Environment variables
| Variable | Description | Required | Default |
|---|---|---|---|
TARGET_NODE | Comma-separated list of nodes to be checked. One of TARGET_NODE, TARGET_NODES, or NODE_LABEL must be specified. | No* | - |
TARGET_NODES | Comma-separated list of nodes to be checked. One of TARGET_NODE, TARGET_NODES, or NODE_LABEL must be specified. | No* | - |
NODE_LABEL | Node label to filter nodes to be checked (e.g., node-role.kubernetes.io/worker=).
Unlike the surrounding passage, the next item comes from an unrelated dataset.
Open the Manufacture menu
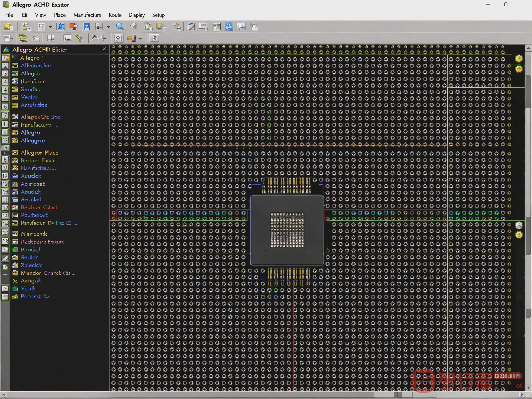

One of TARGET_NODE, TARGET_NODES, or NODE_LABEL must be specified. | No* | - |
STATUS_CHECK_TIMEOUT | Maximum time in seconds to wait for status check. | No | 180 |
STATUS_CHECK_DELAY | Delay in seconds between status checks. | No | 2 |
Note: At least one of TARGET_NODE, TARGET_NODES, or NODE_LABEL must be provided.
Run properties
| Property | Description | Type | Default |
|---|---|---|---|
timeout | Maximum time to wait for the probe to complete (e.g., 30s, 1m, 5m) | String | 180s |
interval | Time between probe executions (e.g., 1s, 5s, 10s) | String | 1s |
attempt | Number of retry attempts before marking the probe as failed | Integer | 1 |
pollingInterval | Time between retry attempts (e.g., 1s, 5s, 10s) | String | - |
initialDelay | Initial delay before starting the probe (e.g., 0s, 10s, 30s) | String | - |
stopOnFailure | Stop the experiment if the probe fails | Boolean | false |
verbosity | Log verbosity level (info, debug, trace) | String | - |
Probe definition
You can define this probe in your chaos experiment as follows:
Using node names
probe:
- name: "node-health-check"
type: "cmdProbe"
mode: "Continuous"
cmdProbe/inputs:
command: "healthchecks -name node-level"
comparator:
type: "string"
criteria: "contains"
value: "[Pass]"
env:
- name: TARGET_NODES
value: "node-1,node-2,node-3"
- name: STATUS_CHECK_TIMEOUT
value: "180"
- name: STATUS_CHECK_DELAY
value: "2"
runProperties:
timeout: 180s
interval: 1s
attempt: 1
stopOnFailure: false
Using node labels
probe:
- name: "worker-nodes-check"
type: "cmdProbe"
mode: "Edge"
cmdProbe/inputs:
command: "healthchecks -name node-level"
comparator:
type: "string"
criteria: "contains"
value: "[Pass]"
env:
- name: NODE_LABEL
value: "node-role.kubernetes.io/worker="
- name: STATUS_CHECK_TIMEOUT
value: "120"
runProperties:
timeout: 150s
interval: 2s
attempt: 3
pollingInterval: 5s